Wulu

Tracer sa route

Daouda Coulibaly, un nom à retenir. Son premier essai dans la cour du long-métrage est une réussite. En donnant à voir une vérité africaine contemporaine, il tisse une toile audacieuse, où se mêlent le cinéma de genre et la chronique réaliste.

Coproduction entre la France, le Sénégal et le Mali, Wulu est une belle surprise sur la terre africaine. Daouda Coulibaly, marseillais de naissance et francilien de jeunesse, a construit son premier long-métrage comme un thriller. Le parcours d’un homme de vingt ans qui quitte le chemin de l’honnêteté quand on lui refuse une promotion en tant que chauffeur, et qui plonge dans le trafic de drogue, au cœur de l’Afrique de l’Ouest, plaque tournante de la cocaïne entre l’Amérique latine et l’Europe. Le récit, dense, complexe, témoigne de la réalité engluée du Mali, en pleine crise depuis 2012, et des raisons pour lesquelles le pays a dynamité son modèle démocratique. Un véritable geste engagé, qui met à jour la corruption étatique, et son imbrication dans une société à la culture traditionnelle nourrie de rites initiatiques. Mais qui n’oublie pas ce qu’est le cinéma, en se focalisant sur un destin, pour mieux toucher à l’universalité.

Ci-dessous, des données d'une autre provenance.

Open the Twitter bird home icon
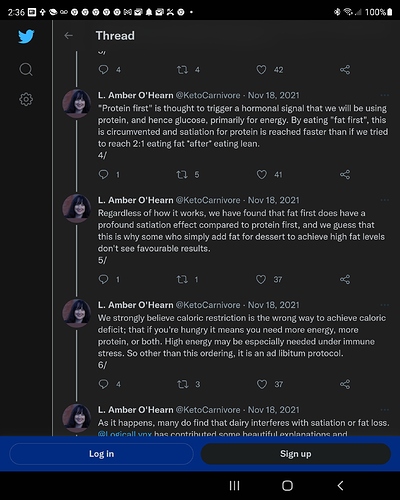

La mise en scène est tenue, le rythme est intense, entre langueur et brutalité. Le réalisme ambiant ose aussi des échappées oniriques, qui font sentir à la fois les aspirations et le destin qui guette. Le format Scope englobe les visages en gros plans et célèbre la ville de Bamako, comme les espaces infinis que traversent les routes. Les corps énergiques et juvéniles, et les visages charismatiques accrochent l’écran. Dans son premier rôle de protagoniste, Ibrahim Koma fait sensation en antihéros taiseux et pugnace, accroché à son besoin de réussite, fût-elle par l’argent, pour lequel tout semble permis. Face à lui, la chanteuse Inna Modja irradie de détermination, en sœur ambitieuse. En langue et culture Mambara, « Wulu » veut dire « chien », et définit le dernier niveau de l’initiation dans la communauté. Celui qu’atteint Ladji à la fin du film, en assumant son parcours. Un chemin frappant qui a séduit le Festival de Toronto et qui a décroché des récompenses au Fespaco de Ouagadougou et à Amiens.